● **Kutipan Halaman**
Hari Kebudayaan: Antara Seremoni, Konspirasi dan Selebrasi

Oleh: Gus Nas Jogja*

Proyeksi Eksistensial Atas Penentuan Tanggal, Beban Bhinneka, dan Kiamat Budaya Digital

Seremoni: Kelahiran Sebuah Tanggal dan Ironi Pengakuan

Pada sebuah senja di tahun 2025, melalui SK Menteri Kebudayaan Nomor 162/M/2025, sang Menteri, Dr. H. Fadli Zon, secara seremonial menandatangani kelahiran sebuah tanggal: 17 Oktober sebagai Hari Kebudayaan Nasional.

Penetapan ini, pada tingkat permukaan, adalah sebuah tindakan afirmasi yang elegan, sebuah anggukan resmi dari Negara kepada Roh yang selama ini telah menghidupinya. Namun, bagi mata filsafat yang reflektif, muncul pertanyaan yang membayangi: Mengapa kebudayaan, sebuah entitas yang secara hakiki bersifat organik, abadi, dan melampaui waktu, harus dibatasi, dilingkari, dan diresmikan oleh sebuah angka kalender?

Seremoni adalah tindakan formalisasi. Ia menciptakan batas, menentukan awal dan akhir. Kebudayaan, sebagai Dasein kolektif—keberadaan kita yang terpapar dan terlempar ke dalam dunia—adalah sebuah sungai yang mengalir tanpa henti, mewarisi pasir dan lumpur dari setiap generasi. Ketika Negara, melalui birokrasi dan Surat Keputusan (SK), memutuskan untuk “memperingati” sungai itu, maka sungai itu seketika menjadi obyek, bukan lagi subyek yang mengalir bebas.

Ironi eksistensial pertama terletak pada kebutuhan untuk diakui. Kebudayaan Nusantara telah berdenyut selama ribuan tahun, dari ukiran candi hingga lantunan macapat di tengah malam, dari rempah-rempah Maluku hingga tarian Hudoq Kalimantan. Kehidupan sehari-hari adalah perayaan kebudayaan yang tak terputus. Tetapi, kita harus menunggu hingga tahun 2025, hingga sebuah kursi kekuasaan bergerak, untuk memberikan “pengakuan nasional” kepada dirinya sendiri. Ini adalah ironi kesadaran diri yang terderiva: Kebudayaan, sang ibu pertiwi, harus meminta izin kepada anaknya (Negara) untuk bernapas secara resmi.

● **Kumpulan Latihan**
**1.** Nyatakan apakah setiap pernyataan di bawah ini sesuai dengan teks tentang Hari Kebudayaan, lalu jawab ya atau tidak disertai kutipan persis kata-kata penentunya dari teks. (a) Hari Kebudayaan Nasional ditetapkan pada tanggal 17 Oktober. (b) Menurut teks, seremoni menghapus batas awal dan akhir. (c) Tarian Hudoq disebut berasal dari Maluku.
**2.** Kutip dari teks tentang Hari Kebudayaan bagian yang dimulai dengan "Hari Kebudayaan: Antara" dan berakhir dengan "sebuah angka kalender?", tanpa mengubah satu kata pun.

● **Isi Data**
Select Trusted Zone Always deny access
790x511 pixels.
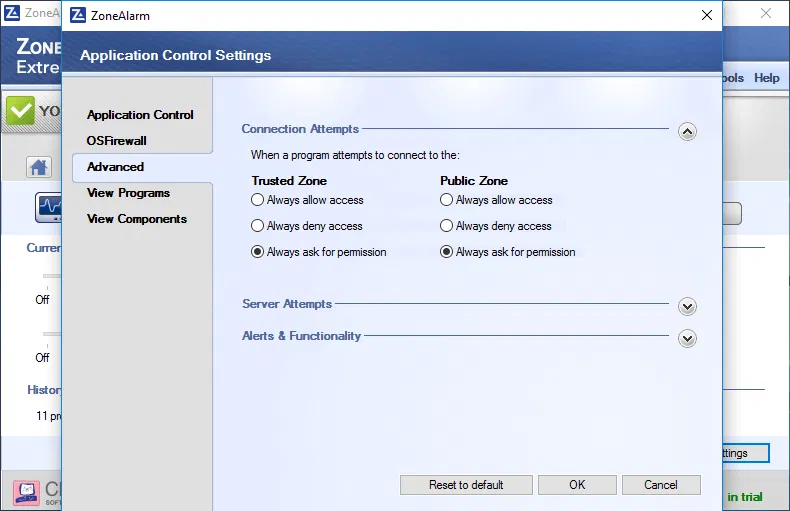(x=258, y=226)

● **Jawaban Berurutan**
**1.**
(a) Ya: "17 Oktober sebagai Hari Kebudayaan Nasional"
(b) Tidak: "Ia menciptakan batas, menentukan awal dan akhir."
(c) Tidak: "tarian Hudoq Kalimantan"

**2.**
Hari Kebudayaan: Antara Seremoni, Konspirasi dan Selebrasi

Oleh: Gus Nas Jogja*

Proyeksi Eksistensial Atas Penentuan Tanggal, Beban Bhinneka, dan Kiamat Budaya Digital

Seremoni: Kelahiran Sebuah Tanggal dan Ironi Pengakuan

Pada sebuah senja di tahun 2025, melalui SK Menteri Kebudayaan Nomor 162/M/2025, sang Menteri, Dr. H. Fadli Zon, secara seremonial menandatangani kelahiran sebuah tanggal: 17 Oktober sebagai Hari Kebudayaan Nasional.

Penetapan ini, pada tingkat permukaan, adalah sebuah tindakan afirmasi yang elegan, sebuah anggukan resmi dari Negara kepada Roh yang selama ini telah menghidupinya. Namun, bagi mata filsafat yang reflektif, muncul pertanyaan yang membayangi: Mengapa kebudayaan, sebuah entitas yang secara hakiki bersifat organik, abadi, dan melampaui waktu, harus dibatasi, dilingkari, dan diresmikan oleh sebuah angka kalender?